- Opening Delimiter -

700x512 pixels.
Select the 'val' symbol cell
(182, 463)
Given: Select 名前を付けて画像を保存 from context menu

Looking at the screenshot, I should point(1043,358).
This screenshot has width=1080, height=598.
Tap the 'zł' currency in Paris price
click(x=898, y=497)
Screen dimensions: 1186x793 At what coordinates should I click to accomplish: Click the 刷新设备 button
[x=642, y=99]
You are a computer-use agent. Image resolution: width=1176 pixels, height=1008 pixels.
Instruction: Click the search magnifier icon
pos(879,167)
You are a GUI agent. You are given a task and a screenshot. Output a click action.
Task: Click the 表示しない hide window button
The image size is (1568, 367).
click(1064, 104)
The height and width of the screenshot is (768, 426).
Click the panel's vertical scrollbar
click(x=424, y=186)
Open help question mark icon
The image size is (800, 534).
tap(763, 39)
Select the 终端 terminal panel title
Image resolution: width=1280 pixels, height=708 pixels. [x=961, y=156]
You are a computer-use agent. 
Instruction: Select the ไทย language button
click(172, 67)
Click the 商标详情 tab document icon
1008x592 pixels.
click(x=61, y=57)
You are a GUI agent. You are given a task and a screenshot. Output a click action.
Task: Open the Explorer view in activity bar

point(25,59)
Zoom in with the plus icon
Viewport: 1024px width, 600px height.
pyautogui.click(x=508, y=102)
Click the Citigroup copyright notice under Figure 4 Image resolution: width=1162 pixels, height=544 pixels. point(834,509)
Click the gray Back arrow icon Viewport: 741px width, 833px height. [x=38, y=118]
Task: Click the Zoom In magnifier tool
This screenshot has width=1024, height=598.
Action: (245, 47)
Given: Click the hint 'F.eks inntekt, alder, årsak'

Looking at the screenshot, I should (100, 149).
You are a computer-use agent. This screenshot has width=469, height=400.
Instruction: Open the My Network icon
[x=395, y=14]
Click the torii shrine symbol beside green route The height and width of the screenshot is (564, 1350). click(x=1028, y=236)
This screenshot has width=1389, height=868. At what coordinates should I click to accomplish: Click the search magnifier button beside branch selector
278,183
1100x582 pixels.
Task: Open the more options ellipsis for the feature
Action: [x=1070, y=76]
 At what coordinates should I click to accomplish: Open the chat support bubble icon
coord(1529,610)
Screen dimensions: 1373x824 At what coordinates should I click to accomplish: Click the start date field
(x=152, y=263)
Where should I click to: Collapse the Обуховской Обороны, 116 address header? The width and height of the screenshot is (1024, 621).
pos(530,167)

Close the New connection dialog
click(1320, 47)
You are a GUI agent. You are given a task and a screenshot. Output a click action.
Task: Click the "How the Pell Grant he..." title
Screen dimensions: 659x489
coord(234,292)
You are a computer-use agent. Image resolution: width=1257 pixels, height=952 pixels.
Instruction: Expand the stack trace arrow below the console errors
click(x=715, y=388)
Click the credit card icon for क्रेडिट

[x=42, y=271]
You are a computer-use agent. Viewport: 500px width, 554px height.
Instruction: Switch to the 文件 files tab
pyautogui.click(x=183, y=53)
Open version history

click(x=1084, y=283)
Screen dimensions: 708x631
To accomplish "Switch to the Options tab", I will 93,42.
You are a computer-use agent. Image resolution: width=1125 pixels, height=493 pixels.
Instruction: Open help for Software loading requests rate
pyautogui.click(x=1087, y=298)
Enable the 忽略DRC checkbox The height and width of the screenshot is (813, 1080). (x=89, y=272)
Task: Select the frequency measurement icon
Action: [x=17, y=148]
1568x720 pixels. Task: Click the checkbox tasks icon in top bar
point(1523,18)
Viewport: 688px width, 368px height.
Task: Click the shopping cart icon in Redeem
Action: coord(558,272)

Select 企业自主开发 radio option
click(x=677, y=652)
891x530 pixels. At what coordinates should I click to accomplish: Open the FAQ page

- Closing Delimiter -

→ TASK TO CARRY OUT:
Copy the full listing exactly.

→ COMPLETED TASK:
700x512 pixels.
Select the 'val' symbol cell
(182, 463)
Given: Select 名前を付けて画像を保存 from context menu

Looking at the screenshot, I should point(1043,358).
This screenshot has width=1080, height=598.
Tap the 'zł' currency in Paris price
click(x=898, y=497)
Screen dimensions: 1186x793 At what coordinates should I click to accomplish: Click the 刷新设备 button
[x=642, y=99]
You are a computer-use agent. Image resolution: width=1176 pixels, height=1008 pixels.
Instruction: Click the search magnifier icon
pos(879,167)
You are a GUI agent. You are given a task and a screenshot. Output a click action.
Task: Click the 表示しない hide window button
The image size is (1568, 367).
click(1064, 104)
The height and width of the screenshot is (768, 426).
Click the panel's vertical scrollbar
click(x=424, y=186)
Open help question mark icon
The image size is (800, 534).
tap(763, 39)
Select the 终端 terminal panel title
Image resolution: width=1280 pixels, height=708 pixels. [x=961, y=156]
You are a computer-use agent. 
Instruction: Select the ไทย language button
click(172, 67)
Click the 商标详情 tab document icon
1008x592 pixels.
click(x=61, y=57)
You are a GUI agent. You are given a task and a screenshot. Output a click action.
Task: Open the Explorer view in activity bar

point(25,59)
Zoom in with the plus icon
Viewport: 1024px width, 600px height.
pyautogui.click(x=508, y=102)
Click the Citigroup copyright notice under Figure 4 Image resolution: width=1162 pixels, height=544 pixels. point(834,509)
Click the gray Back arrow icon Viewport: 741px width, 833px height. [x=38, y=118]
Task: Click the Zoom In magnifier tool
This screenshot has width=1024, height=598.
Action: (245, 47)
Given: Click the hint 'F.eks inntekt, alder, årsak'

Looking at the screenshot, I should (100, 149).
You are a computer-use agent. This screenshot has width=469, height=400.
Instruction: Open the My Network icon
[x=395, y=14]
Click the torii shrine symbol beside green route The height and width of the screenshot is (564, 1350). click(x=1028, y=236)
This screenshot has width=1389, height=868. At what coordinates should I click to accomplish: Click the search magnifier button beside branch selector
278,183
1100x582 pixels.
Task: Open the more options ellipsis for the feature
Action: [x=1070, y=76]
 At what coordinates should I click to accomplish: Open the chat support bubble icon
coord(1529,610)
Screen dimensions: 1373x824 At what coordinates should I click to accomplish: Click the start date field
(x=152, y=263)
Where should I click to: Collapse the Обуховской Обороны, 116 address header? The width and height of the screenshot is (1024, 621).
pos(530,167)

Close the New connection dialog
click(1320, 47)
You are a GUI agent. You are given a task and a screenshot. Output a click action.
Task: Click the "How the Pell Grant he..." title
Screen dimensions: 659x489
coord(234,292)
You are a computer-use agent. Image resolution: width=1257 pixels, height=952 pixels.
Instruction: Expand the stack trace arrow below the console errors
click(x=715, y=388)
Click the credit card icon for क्रेडिट

[x=42, y=271]
You are a computer-use agent. Viewport: 500px width, 554px height.
Instruction: Switch to the 文件 files tab
pyautogui.click(x=183, y=53)
Open version history

click(x=1084, y=283)
Screen dimensions: 708x631
To accomplish "Switch to the Options tab", I will 93,42.
You are a computer-use agent. Image resolution: width=1125 pixels, height=493 pixels.
Instruction: Open help for Software loading requests rate
pyautogui.click(x=1087, y=298)
Enable the 忽略DRC checkbox The height and width of the screenshot is (813, 1080). (x=89, y=272)
Task: Select the frequency measurement icon
Action: [x=17, y=148]
1568x720 pixels. Task: Click the checkbox tasks icon in top bar
point(1523,18)
Viewport: 688px width, 368px height.
Task: Click the shopping cart icon in Redeem
Action: coord(558,272)

Select 企业自主开发 radio option
click(x=677, y=652)
891x530 pixels. At what coordinates should I click to accomplish: Open the FAQ page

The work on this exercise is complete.